Indulgent Sea Salt Caramel Chocolate Fondant
Classic but always adored, chocolate fondant is often an impressive dessert because of its warm and melting centre. My uncle is a chef, and at his restaurant “le Bretagne” he used to give me and my cousin about 10 frozen fondants a month for us to eat whilst we were at university. We would just take the fondant out of the freezer, put it in the microwave for a few minutes, and it would be absolute heaven! These sea salt caramel chocolate fondants are inspired by him and Brittany, where the renowned “fleur de sel” salt is from.
Ingredients
- 150g caster sugar
- 2 tablespoons water
- 200ml double cream
- 200ml double cream
- 1 teaspoon sea salt (fleur de sel)
For the chocolate fondant
- 4 medium eggs
- 80g caster sugar
- 50g plain flour, sifted
- 100g dark chocolate (minimum 70% cacao)
- 100g unsalted butter
for the greasing
- 20g butter
- 2 tablespoons flour
Method
- To make the sea salt caramel, add the sugar and water to a saucepan and heat over a medium heat for 4-5 minutes.

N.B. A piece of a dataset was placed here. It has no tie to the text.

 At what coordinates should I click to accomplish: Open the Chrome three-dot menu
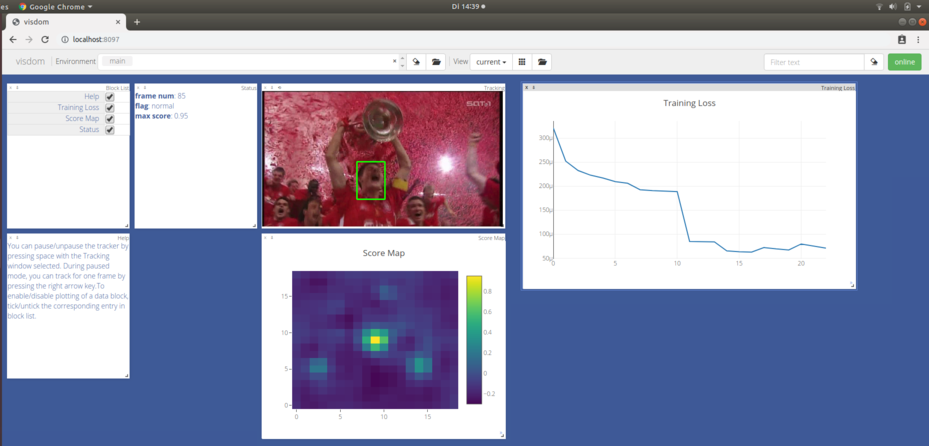click(918, 40)
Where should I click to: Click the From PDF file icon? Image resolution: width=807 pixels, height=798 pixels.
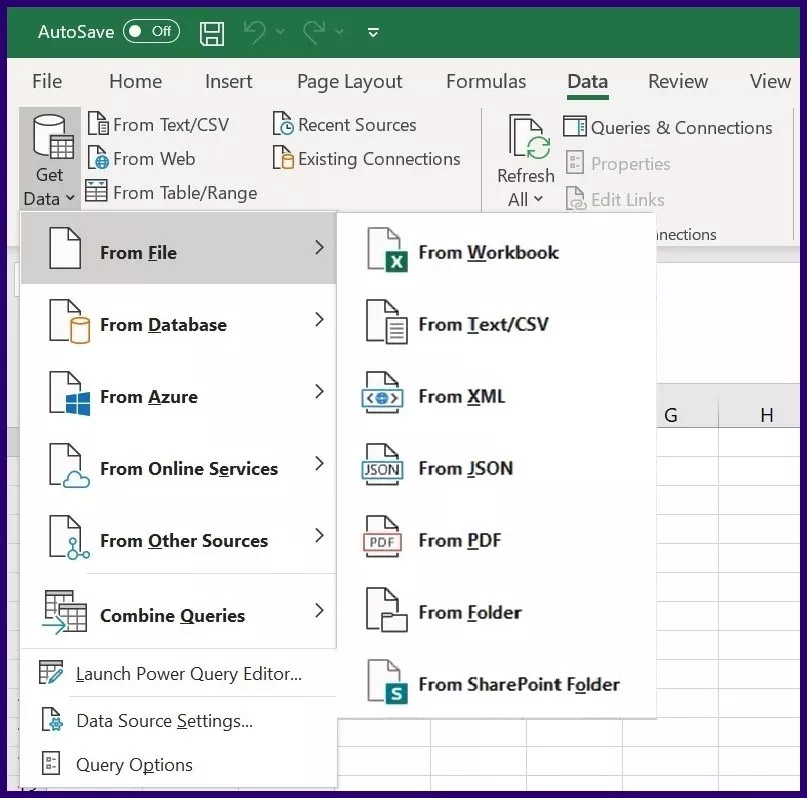[382, 540]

When the colour is a nice golden caramel, remove from the heat. Carefully pour in the cream – this should create some bubbles – and mix using a silicone spatula. Finish the caramel by adding the butter and the sea salt and then leave to cool.
- Preheat the oven to 230C/ 210 Fan/ Gas Mark 8.
- Make the chocolate batter by whisking the eggs and sugar energetically for at least 3 minutes until it forms a nice light foamy mix. Incorporate the flour slowly and set aside.
- Using a microwave (for 2 minutes at 600W) or a bain-marie, melt the chocolate and the butter together in a bowl. Once the chocolate and butter have cooled down for a few minutes, add to the foamy egg, sugar and flour mix and gently stir until you get a silky glossy batter..
- Grease the Le Creuset Stoneware Stackable Ramekins with butter and then coat with some flour. Divide the chocolate fondant batter between 4 ramekins and pour 1 tablespoon of the sea salt caramel in the middle.
- Bake for 8-10 minutes, leaving to cool for 1 minute before serving.